++++ Source material
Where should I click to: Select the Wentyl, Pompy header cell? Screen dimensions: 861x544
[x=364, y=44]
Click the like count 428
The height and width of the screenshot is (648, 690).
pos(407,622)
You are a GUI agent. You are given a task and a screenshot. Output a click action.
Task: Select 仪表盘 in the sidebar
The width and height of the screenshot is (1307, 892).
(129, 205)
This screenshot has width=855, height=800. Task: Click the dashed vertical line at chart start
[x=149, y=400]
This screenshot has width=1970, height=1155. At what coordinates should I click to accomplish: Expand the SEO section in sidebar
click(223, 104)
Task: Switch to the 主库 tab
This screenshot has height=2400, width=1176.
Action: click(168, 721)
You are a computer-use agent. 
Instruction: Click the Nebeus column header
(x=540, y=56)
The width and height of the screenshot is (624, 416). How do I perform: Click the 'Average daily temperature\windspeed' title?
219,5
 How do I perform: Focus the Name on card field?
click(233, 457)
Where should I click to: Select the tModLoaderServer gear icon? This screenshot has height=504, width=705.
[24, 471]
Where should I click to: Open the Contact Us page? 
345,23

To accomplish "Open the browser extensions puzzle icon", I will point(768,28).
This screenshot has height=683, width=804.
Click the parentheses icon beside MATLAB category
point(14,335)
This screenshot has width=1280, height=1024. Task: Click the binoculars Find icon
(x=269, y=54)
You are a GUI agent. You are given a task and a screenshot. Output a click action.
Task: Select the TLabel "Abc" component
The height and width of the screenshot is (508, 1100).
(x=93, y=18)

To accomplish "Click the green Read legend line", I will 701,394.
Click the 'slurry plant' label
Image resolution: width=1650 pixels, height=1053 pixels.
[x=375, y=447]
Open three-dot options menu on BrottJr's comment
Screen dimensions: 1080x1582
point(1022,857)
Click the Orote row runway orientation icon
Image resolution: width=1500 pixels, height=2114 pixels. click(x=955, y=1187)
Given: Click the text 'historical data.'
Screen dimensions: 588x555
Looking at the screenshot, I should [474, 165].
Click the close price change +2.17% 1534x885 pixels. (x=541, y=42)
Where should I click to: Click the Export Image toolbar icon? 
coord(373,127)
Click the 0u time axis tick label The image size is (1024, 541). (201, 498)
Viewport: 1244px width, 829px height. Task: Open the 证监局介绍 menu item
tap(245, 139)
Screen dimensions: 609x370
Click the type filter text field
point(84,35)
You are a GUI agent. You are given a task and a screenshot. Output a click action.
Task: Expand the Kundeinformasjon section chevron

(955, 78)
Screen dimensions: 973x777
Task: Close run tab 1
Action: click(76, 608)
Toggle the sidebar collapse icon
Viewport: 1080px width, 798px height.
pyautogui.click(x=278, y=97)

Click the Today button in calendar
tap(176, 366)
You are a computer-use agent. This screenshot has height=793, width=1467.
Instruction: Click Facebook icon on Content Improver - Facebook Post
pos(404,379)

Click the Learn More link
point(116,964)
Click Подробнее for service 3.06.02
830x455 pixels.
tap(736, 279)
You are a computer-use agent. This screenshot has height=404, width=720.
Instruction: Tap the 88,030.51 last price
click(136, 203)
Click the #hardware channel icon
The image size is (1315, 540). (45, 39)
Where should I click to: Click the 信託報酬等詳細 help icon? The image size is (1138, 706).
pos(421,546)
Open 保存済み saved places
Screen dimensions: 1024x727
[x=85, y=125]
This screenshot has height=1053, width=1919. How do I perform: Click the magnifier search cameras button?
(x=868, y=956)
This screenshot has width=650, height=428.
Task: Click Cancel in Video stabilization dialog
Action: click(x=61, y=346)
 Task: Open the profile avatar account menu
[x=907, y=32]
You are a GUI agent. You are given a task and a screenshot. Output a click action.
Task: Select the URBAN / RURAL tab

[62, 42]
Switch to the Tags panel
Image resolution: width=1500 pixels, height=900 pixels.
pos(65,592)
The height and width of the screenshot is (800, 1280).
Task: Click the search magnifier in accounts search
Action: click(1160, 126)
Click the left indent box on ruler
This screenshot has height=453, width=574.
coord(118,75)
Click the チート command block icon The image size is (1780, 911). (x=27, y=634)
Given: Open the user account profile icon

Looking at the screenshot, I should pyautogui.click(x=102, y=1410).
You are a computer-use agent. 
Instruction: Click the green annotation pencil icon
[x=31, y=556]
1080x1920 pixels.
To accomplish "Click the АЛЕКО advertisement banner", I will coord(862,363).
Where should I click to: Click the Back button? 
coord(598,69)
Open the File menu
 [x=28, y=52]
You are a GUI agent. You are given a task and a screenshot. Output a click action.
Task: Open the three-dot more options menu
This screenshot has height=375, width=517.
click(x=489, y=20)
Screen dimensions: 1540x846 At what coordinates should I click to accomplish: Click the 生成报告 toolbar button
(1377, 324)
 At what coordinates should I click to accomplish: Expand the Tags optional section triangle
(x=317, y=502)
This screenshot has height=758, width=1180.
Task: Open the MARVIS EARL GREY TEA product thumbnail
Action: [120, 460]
++++++++
Problem requirements:
Within the data, how many lines hold the word "three"? State only that number.

Response below:
2